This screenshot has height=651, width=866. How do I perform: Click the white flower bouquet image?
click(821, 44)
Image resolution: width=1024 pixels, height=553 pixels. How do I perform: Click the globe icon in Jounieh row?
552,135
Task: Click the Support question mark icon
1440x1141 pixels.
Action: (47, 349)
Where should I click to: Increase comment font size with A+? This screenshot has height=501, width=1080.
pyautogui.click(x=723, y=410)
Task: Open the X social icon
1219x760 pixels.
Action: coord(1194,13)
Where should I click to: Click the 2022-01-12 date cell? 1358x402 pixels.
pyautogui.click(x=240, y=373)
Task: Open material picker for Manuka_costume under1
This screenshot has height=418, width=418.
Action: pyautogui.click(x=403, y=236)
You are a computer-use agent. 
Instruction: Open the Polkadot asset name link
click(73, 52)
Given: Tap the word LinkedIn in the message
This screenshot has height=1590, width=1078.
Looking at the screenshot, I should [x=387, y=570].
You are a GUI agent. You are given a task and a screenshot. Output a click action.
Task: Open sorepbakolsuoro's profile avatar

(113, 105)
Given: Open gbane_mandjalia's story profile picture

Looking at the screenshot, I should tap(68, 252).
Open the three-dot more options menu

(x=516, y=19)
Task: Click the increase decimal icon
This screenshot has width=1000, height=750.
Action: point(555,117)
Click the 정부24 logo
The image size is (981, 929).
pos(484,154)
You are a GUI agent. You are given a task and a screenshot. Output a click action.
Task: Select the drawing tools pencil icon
——
The line with "Given: Open gbane_mandjalia's", plus every line after it through the end of the listing, needs to be repeated exactly; nothing else belongs in the reply.

- [ANSWER SPACE]:
Given: Open gbane_mandjalia's story profile picture

Looking at the screenshot, I should tap(68, 252).
Open the three-dot more options menu

(x=516, y=19)
Task: Click the increase decimal icon
This screenshot has width=1000, height=750.
Action: point(555,117)
Click the 정부24 logo
The image size is (981, 929).
pos(484,154)
You are a GUI agent. You are given a task and a screenshot. Output a click action.
Task: Select the drawing tools pencil icon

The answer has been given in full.